Aïmene Benabderrahmane semble s’être mis dans la peau d’Ahmed Ouyahia. L’ex-premier ministre, en prison depuis juin 2019, avait la réputation d’un patriote qui travaillait douze heures par jour pour tenter de sortir le pays de la crise contre la volonté de Bouteflika et de son frère, des marocains qui torpillaient ses efforts de cocardier. On sait maintenant que cette notoriété de stakhanoviste était une image fabriquée par les médias de la famille, tous engraissés par l’ANEP, un riche organisme géré par les membres de cette même famille. Avec Zeroual puis Bouteflika, il avait si efficacement agi en président des coulisses que la famille, au sens calabrais du terme, le destinait aux fonctions de président de scène.
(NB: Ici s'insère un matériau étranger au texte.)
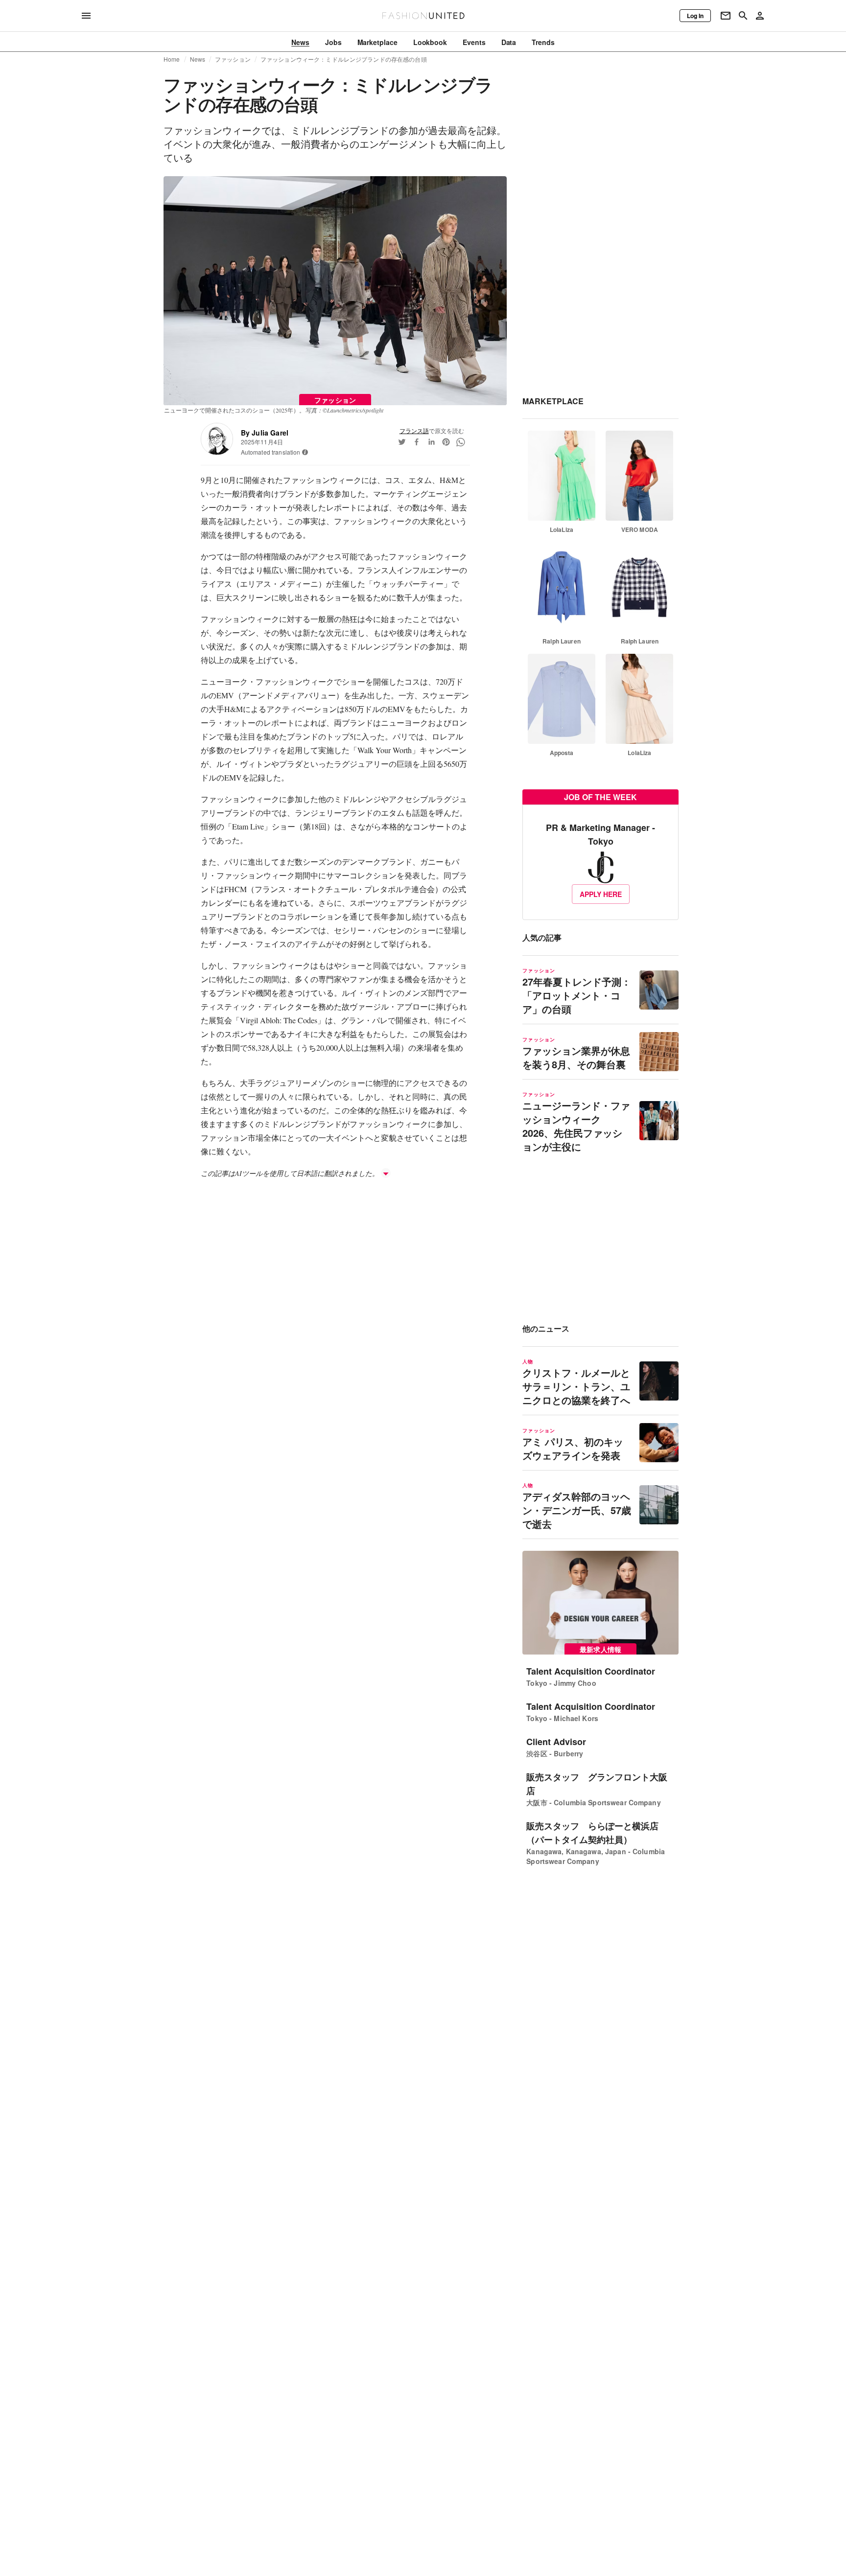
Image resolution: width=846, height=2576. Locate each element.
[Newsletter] (725, 16)
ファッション (233, 59)
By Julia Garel (264, 432)
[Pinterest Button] (446, 442)
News (198, 59)
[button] (305, 452)
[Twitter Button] (402, 442)
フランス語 (414, 430)
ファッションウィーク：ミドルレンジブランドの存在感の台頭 (343, 59)
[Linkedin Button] (431, 442)
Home (172, 59)
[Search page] (743, 16)
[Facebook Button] (416, 442)
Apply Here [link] (601, 894)
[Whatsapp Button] (460, 442)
Mais quand le moment tant attendu est arrivé, Bouazza Ouassini détraqua le programme. En prison depuis avril 2020 où il purge une longue peine et dégradé au rang d’homme de troupe, le djoundi Bouazza paye pour sa périlleuse entreprise. Ouyahia étant cuit, la famille devait lui trouver une doublure puisée de la réserve.
Après neuf années passées comme Censeur à la Banque d’Algérie, Benabderrahmane est nommé gouverneur de ladite banque en novembre 2019 par Abdelkader Bensalah, chef de l’état par intérim. Sept mois plus tard, Abdelmadjid Tebboune, élu président, fait de lui son ministre des finances. Après douze mois, et tout en gardant le portefeuille des finances, il est désigné Premier ministre. Un avancement à la vitesse d’un projectile tiré par un artilleur qui sait comment placer ses pions et progresser sur plusieurs fronts.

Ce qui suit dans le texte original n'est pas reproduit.